Posted: June 30, 2000

The Grill | On The Grill

Hot Off the Grill

Grilling is about summer, and summer is about the savory scents and tastes of grilling, so join us as we explore the options and put together a meal. And, of course, choose the proper wine matches.

First of all, we need to point out that grilling is not barbecuing. Barbecue, according to Wine Spectator Tastes columnist Sam Gugino, is a noun, and it's all about meat cooked long and slow over hardwood. That's all well and good -- we'd never turn down an offer to eat some -- but grilling is the verb that's available to most of us, whether we have a city balcony, a suburban backyard or a couple of acres somewhere out in the country.

Following are some tips for using the grill, plus general hints on cooking different types of food and recipes for grilling tuna, steak and portobello mushrooms. Much of this information comes from Sam's complete guide to grilling, which we urge you to read, especially if you're new to grilling (he tells you all about choosing a grill and how to use it safely).

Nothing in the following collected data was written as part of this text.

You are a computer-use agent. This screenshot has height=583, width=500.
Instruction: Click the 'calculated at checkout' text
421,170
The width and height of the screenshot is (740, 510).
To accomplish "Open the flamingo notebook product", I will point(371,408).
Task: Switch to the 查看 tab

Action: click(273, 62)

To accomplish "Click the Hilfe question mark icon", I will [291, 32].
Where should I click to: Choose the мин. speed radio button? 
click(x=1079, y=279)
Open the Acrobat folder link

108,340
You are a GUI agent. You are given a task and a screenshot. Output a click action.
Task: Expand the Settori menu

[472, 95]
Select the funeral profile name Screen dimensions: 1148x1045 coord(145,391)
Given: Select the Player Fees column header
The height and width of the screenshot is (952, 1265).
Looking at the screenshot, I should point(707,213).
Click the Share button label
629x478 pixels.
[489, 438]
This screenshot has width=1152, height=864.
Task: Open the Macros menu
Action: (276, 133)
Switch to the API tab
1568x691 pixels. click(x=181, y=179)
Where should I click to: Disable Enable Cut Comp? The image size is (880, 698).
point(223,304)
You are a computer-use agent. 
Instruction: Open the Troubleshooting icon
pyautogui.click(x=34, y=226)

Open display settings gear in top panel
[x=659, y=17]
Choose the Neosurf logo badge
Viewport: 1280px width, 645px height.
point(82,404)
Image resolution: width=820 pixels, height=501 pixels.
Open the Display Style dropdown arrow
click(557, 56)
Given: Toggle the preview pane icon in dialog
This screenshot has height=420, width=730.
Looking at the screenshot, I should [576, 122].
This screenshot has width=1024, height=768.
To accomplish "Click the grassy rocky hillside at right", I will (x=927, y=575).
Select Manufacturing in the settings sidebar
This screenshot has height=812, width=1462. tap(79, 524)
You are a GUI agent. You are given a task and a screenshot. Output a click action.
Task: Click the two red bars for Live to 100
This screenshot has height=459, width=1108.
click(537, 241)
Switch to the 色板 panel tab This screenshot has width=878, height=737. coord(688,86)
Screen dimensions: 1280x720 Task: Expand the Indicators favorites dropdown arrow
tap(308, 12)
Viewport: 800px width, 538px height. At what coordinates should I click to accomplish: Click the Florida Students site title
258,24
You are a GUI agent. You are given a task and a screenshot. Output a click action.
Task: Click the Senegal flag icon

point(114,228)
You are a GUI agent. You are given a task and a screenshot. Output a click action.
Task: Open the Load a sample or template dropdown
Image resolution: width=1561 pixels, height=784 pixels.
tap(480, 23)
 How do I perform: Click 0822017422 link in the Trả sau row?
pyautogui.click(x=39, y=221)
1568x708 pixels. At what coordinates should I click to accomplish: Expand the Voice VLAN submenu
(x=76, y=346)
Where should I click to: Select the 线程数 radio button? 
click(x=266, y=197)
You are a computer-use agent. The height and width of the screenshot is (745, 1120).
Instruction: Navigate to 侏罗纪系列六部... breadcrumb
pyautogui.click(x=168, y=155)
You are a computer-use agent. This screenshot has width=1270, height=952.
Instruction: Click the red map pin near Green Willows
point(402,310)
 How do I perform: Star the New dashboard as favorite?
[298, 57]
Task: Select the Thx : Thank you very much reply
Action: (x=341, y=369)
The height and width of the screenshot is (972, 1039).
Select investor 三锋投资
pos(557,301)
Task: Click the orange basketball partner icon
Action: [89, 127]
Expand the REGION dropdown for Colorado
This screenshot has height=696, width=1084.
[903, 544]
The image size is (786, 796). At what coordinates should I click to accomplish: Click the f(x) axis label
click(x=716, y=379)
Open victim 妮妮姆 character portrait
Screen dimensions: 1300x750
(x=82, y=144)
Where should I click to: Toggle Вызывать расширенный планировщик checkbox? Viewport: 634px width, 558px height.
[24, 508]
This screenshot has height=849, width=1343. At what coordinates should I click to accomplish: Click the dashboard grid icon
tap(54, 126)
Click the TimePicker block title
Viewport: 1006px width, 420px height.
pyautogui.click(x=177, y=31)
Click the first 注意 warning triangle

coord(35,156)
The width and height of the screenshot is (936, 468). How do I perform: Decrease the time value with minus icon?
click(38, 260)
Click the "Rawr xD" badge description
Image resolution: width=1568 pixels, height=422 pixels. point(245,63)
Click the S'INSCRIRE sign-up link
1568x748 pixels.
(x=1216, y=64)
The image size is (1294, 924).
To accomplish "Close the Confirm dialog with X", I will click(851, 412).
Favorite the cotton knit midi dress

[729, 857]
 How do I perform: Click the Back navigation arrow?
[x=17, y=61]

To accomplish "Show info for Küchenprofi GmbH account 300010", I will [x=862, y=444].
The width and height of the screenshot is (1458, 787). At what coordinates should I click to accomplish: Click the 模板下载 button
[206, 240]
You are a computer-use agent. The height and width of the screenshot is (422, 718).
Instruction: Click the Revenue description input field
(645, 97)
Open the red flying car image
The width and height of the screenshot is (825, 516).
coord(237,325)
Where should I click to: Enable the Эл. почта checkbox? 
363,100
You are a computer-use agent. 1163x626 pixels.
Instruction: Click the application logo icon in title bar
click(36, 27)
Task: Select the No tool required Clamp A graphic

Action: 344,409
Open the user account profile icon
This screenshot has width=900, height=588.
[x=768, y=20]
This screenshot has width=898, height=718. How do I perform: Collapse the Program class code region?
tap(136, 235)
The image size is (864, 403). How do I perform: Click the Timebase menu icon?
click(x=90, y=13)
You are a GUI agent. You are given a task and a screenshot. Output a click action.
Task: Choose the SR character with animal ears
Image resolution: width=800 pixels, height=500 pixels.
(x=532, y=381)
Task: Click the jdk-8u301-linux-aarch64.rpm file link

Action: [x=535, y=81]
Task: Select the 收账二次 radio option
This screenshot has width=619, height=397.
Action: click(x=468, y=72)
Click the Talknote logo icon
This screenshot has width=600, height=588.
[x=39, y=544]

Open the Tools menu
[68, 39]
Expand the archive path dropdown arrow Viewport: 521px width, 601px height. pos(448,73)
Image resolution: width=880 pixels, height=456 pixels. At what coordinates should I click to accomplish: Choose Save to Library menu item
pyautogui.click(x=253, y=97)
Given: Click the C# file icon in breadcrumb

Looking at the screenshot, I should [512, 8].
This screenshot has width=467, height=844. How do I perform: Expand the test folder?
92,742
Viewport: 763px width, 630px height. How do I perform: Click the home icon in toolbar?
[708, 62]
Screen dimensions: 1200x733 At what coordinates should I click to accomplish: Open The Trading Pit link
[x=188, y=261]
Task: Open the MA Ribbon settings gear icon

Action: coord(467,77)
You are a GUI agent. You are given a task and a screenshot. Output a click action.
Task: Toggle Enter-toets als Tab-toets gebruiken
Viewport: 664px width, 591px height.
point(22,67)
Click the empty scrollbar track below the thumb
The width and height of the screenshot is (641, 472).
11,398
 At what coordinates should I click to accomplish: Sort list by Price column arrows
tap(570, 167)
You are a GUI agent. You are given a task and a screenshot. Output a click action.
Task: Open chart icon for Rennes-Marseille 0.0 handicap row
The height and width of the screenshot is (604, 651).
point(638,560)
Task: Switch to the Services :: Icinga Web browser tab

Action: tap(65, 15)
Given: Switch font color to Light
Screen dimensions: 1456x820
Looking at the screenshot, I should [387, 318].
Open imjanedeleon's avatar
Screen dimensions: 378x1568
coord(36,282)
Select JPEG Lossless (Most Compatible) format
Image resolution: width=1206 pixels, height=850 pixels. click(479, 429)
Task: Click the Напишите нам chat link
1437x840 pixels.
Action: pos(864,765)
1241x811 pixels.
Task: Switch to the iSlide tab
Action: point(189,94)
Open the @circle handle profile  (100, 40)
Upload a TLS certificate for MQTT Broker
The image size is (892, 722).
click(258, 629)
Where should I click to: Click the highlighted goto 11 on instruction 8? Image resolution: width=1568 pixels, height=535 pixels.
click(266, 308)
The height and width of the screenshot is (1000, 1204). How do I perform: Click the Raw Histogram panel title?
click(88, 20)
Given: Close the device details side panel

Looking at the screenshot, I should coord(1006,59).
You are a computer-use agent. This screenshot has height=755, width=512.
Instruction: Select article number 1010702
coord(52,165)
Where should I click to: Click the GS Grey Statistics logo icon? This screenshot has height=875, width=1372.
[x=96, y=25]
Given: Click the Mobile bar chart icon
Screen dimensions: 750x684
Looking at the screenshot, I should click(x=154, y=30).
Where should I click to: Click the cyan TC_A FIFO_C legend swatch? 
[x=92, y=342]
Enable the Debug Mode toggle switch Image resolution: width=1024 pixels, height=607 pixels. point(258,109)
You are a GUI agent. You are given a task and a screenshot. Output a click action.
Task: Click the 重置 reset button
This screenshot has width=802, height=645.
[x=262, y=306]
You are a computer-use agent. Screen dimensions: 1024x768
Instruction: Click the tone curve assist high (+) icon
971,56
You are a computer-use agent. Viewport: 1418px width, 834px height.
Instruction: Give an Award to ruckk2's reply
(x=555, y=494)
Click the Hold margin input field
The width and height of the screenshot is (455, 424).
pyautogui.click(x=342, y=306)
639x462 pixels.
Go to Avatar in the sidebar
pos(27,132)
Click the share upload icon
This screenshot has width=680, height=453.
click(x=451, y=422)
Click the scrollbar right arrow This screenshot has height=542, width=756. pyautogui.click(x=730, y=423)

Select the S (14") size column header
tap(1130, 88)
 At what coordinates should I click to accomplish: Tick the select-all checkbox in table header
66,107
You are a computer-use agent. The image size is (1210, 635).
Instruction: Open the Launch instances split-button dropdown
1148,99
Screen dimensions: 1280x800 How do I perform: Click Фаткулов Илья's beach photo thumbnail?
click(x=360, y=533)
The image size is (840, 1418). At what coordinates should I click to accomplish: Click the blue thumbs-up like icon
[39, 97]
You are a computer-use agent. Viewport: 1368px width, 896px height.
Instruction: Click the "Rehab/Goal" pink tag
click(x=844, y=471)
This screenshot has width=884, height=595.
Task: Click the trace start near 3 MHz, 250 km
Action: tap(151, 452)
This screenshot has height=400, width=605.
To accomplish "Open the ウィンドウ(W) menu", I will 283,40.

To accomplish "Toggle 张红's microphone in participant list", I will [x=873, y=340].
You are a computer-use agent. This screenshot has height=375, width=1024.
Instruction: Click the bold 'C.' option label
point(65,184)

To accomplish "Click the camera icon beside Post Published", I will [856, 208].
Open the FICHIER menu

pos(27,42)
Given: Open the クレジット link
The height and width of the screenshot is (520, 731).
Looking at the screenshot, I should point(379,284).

The Grill | On The Grill | Recipes

The Grill -- Some Preparation

  • Plan on 30 to 40 minutes from the time the charcoal is lit until you can put food on the grill. Gas grills should be preheated for about 15 minutes.
  • Allow food to come to room temperature before it goes on the grill, about 30 minutes out of the refrigerator.
  • Don't put cooked food back onto platters that held raw meat, especially poultry.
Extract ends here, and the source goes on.